#### Texto extraído
◆ ◆ ◆

A campanha eleitoral anima-nos o dia-a-dia televisivo. Nas pausas que o trabalho permite tenho olhado a televisão à hora das notícias. Perante a conversa e os personagens que fazendo pela vida tentam convencer-nos do que é bom para cada um de nós com:
…
Aqueles
ineficazes e tortuosos diálogos
com referências a ontem, a um tempo
ido,
completam, no entanto,
o panorama esfarrapado que ante nós
se depara, e talvez
então expliquem muitas coisas, sejam
a chave que no final justifique
tudo.
…
(fim de citação), invade-me uma melancolia inaudita, afinal resultado dos tantos anos em que os personagens repetem a peça.
Como luva que calça a atmosfera política do Portugal de hoje, é do que talvez alguns também sintam que o poema fala.
Após o fragmento anterior, eis o poema na totalidade da tradução e no original.
Entreacto
Não acaba aqui a história.
Isto é só
uma pequena pausa para que descansemos.
A tensão é tão grande,
a emoção que a trama desprende é tão
intensa,
que todos,
bailarinos e actores, acrobatas
e o distinto público,
agradecemos
a trégua convencional do entreacto,
e comprovamos
alegremente que tudo era mentira,
enquanto os músicos afinam os violinos.
Até agora, vimos
várias cenas rápidas que preludiavam a morte,
conhecemos o rosto de certos personagens
e sabemos
algo que inclusivamente muitos deles ignoram:
o móbil
da traição e o nome
de quem a praticou.
Não ocorreu ainda nada de definitivo
mas
o desespero e os intérpretes
tentam evitar o rigor do destino
pondo demasiado calor nos seus exuberantes
ademanes, demasiado colorido nos seus sorrisos
falsos,
com que — é evidente — dissimulam
a sua covardia, o terror
que dirige
os seus movimentos no cenário.
Aqueles
ineficazes e tortuosos diálogos
com referências a ontem, a um tempo
ido,
completam, no entanto,
o panorama esfarrapado que ante nós
se depara, e talvez
então expliquem muitas coisas, sejam
a chave que no final justifique
tudo.
Não esqueçamos também
as palavras de amor junto ao tanque
o gesto demudado, a violência
com que alguém disse:
“não”
olhando o céu,
e a surpresa que produz
o torvo jardineiro quando anuncia:
“chove, senhores,
chove
ainda”.
Mas talvez seja cedo para conjecturas:
deixemos
que a tramóia se prepare,
que os que hão-de morrer recuperem o alento,
e pensemos,
quando o drama prosseguir e a dor
fingida
se torne verdadeira em nossos corações,
que nada se pode fazer, que está próximo
o fim que tememos de antemão,
que a aventura acabará, sem dúvida,
como deve acabar, como está escrito,
como é inevitável que suceda.
Original em castelhano
Entreacto
No acaba aquí la historia.

◆ ◆ ◆

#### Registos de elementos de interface

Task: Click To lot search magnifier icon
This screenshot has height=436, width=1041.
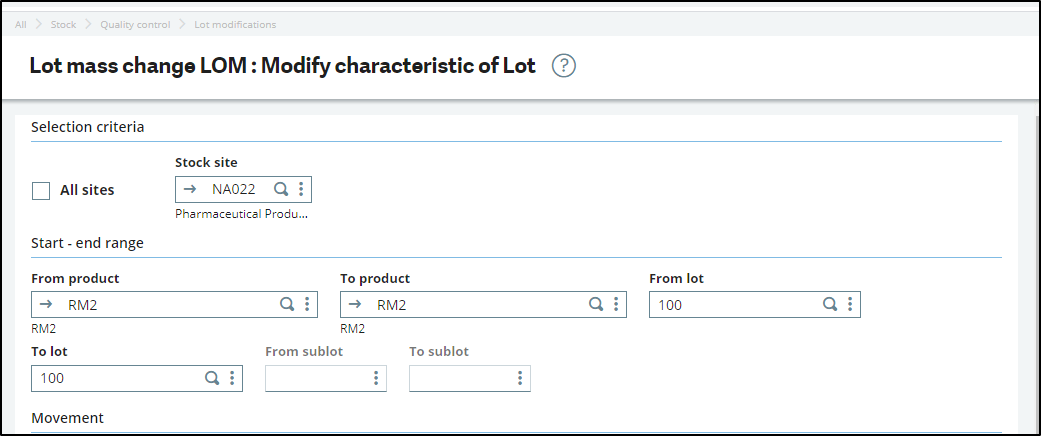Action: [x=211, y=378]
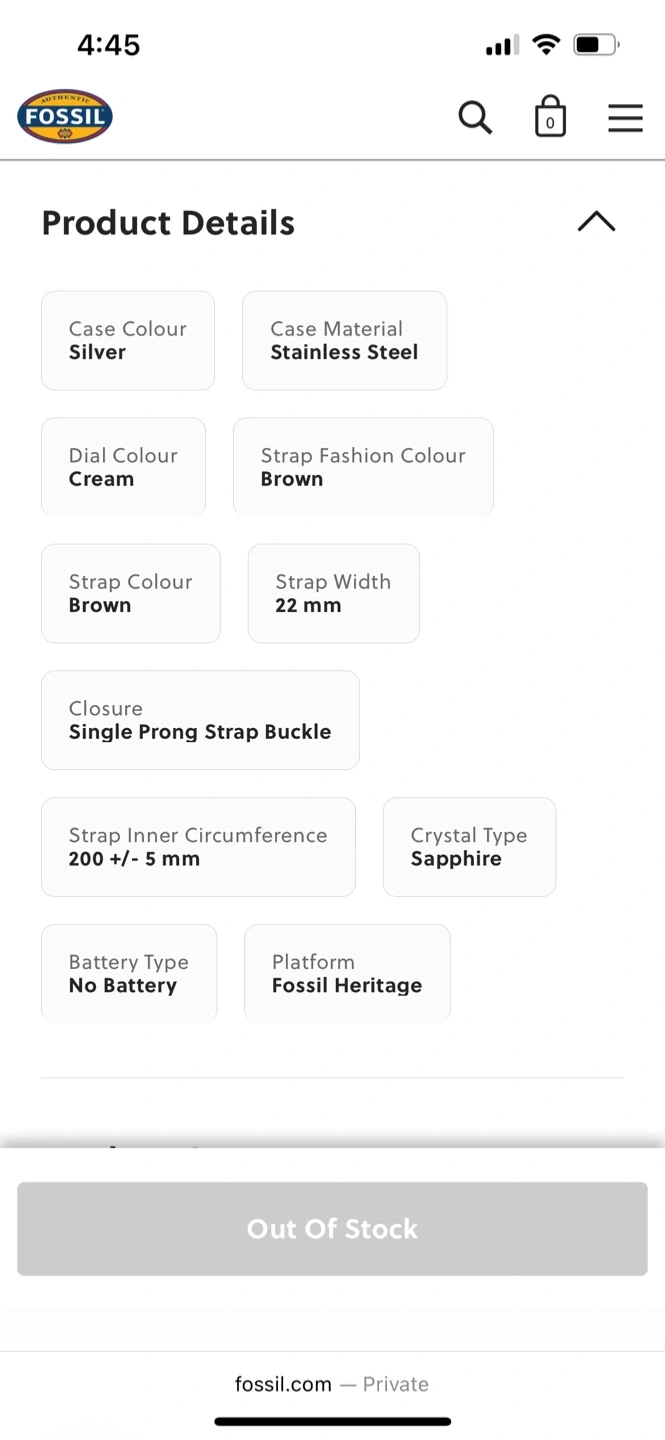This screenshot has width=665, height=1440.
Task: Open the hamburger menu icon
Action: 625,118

◆ ◆ ◆

Resume em duas frases o texto sobre a campanha eleitoral. Este material é independente do texto.

Ao ver as notícias da campanha eleitoral na televisão, quem escreve sente uma melancolia inaudita, fruto dos tantos anos em que os personagens repetem a peça. Por achar que o poema "Entreacto" calça como luva a atmosfera política do Portugal de hoje, apresenta-o na totalidade da tradução e no original.